The highlight reel became a reminder of how the Cubs won 103 games and the World Series last year – and made you wonder why the 2017 team hasn’t played the same consistently excellent defense with largely the same group of personnel.

“Concentration?” Jason Heyward said, quickly dismissing the theory a defensive decline could boil down to focus or effort. “No shot. No shot. It is what it is when it comes to people asking questions about last year having effects, this and that. But this is a new season.

“The standard is still high. What’s our excuse? We played later than anybody? That may buy you some time, but then what?

“The goals stay the same. We just got to find new ways to do it when you have a different team.”

FiveThirtyEight.com, Nate Silver’s statistical website, framed the question this way after the Cubs allowed the lowest batting average on balls in play ever last season, an analysis that goes all the way back to 1871: “Have the Cubs Forgotten How to Field?”

Even if the Cubs don’t set records and make history, they should still be better than 23rd in the majors in defensive efficiency, with 37 errors through 43 games. The Cubs have already allowed 28 unearned runs after giving up 45 all last season.

“We just got to stay on it and keep focusing and not let the miscues go to our head,” Ben Zobrist said. “We just have to keep working hard and staying focused in the field. A lot of that’s the rhythm of the game. I blame a lot of that on the early parts of the season and the weather and a lot of difficult things that we’ve been going through.

“If we’re not hitting the ball well, too, we’re a young team still, and you can carry that into the field. You don’t want to let that happen, but it’s part of the game. You got to learn to move beyond miscues and just focus on the next play.”

Heyward, a four-time Gold Glove winner, missed two weeks with a sprained right finger and has already started nine times in center field (after doing that 21 times all last season). Zobrist has morphed back into a super-utility guy, starting 16 games at second base and 15 in two different outfield spots.

[MORE CUBS: Have the Cubs found their new leadoff hitter in Ben Zobrist?]

Maddon has tried to drill the idea of making the routine play into Javier Baez’s head, so that the uber-talented second baseman can allow his natural athleticism and instincts to take over during those dazzling moments.
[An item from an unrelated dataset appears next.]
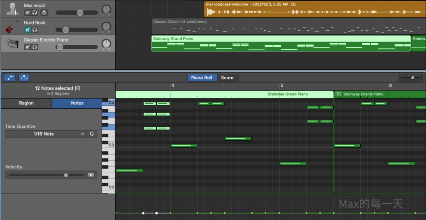
Task: Enable input monitoring on Max vocal
Action: pyautogui.click(x=44, y=13)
The Cubs are basically hoping Kyle Schwarber keeps the ball in front of him in left and setting the bar at: Don’t crash into your center fielder. Like Schwarber and Almora, catcher Willson Contreras hasn’t played a full season in The Show yet, and the Cubs are now hoping Ian Happ can become a Zobrist-type defender all over the field.

“I’m seeing our guys playing in a lot of different places,” Heyward said. “It’s not just been penciling in every day who’s going to center field or right field or left field. We did shake things up some last year, but we did it kind of later in the season. We had guys settle in, playing every day. This year, I feel like we’re having guys in different spots.

“It’s May whatever, (but) it seems like we haven’t really had a chance to settle in yet. Not that we’re procrastinating by any means, but it’s just been a lot of moving pieces.”

The Giants won World Series titles in 2010, 2012 and 2014 with a formula that incorporated lights-out pitching, airtight defense and just enough clutch pitching. The Cubs are now a 22-21 team trying to figure it out again.

“Defense comes and goes, just like pitching,” said Kris Bryant, the reigning National League MVP, in part, because of his defensive versatility. “I feel like if you look at last year, it’s kind of hard to compare, just because it was so good. We spoiled everybody last year. Now we’re a complete letdown this year.”

Bryant paused and said: “Just kidding. Different years, things regress, things progress, and that’s just how it goes sometimes.”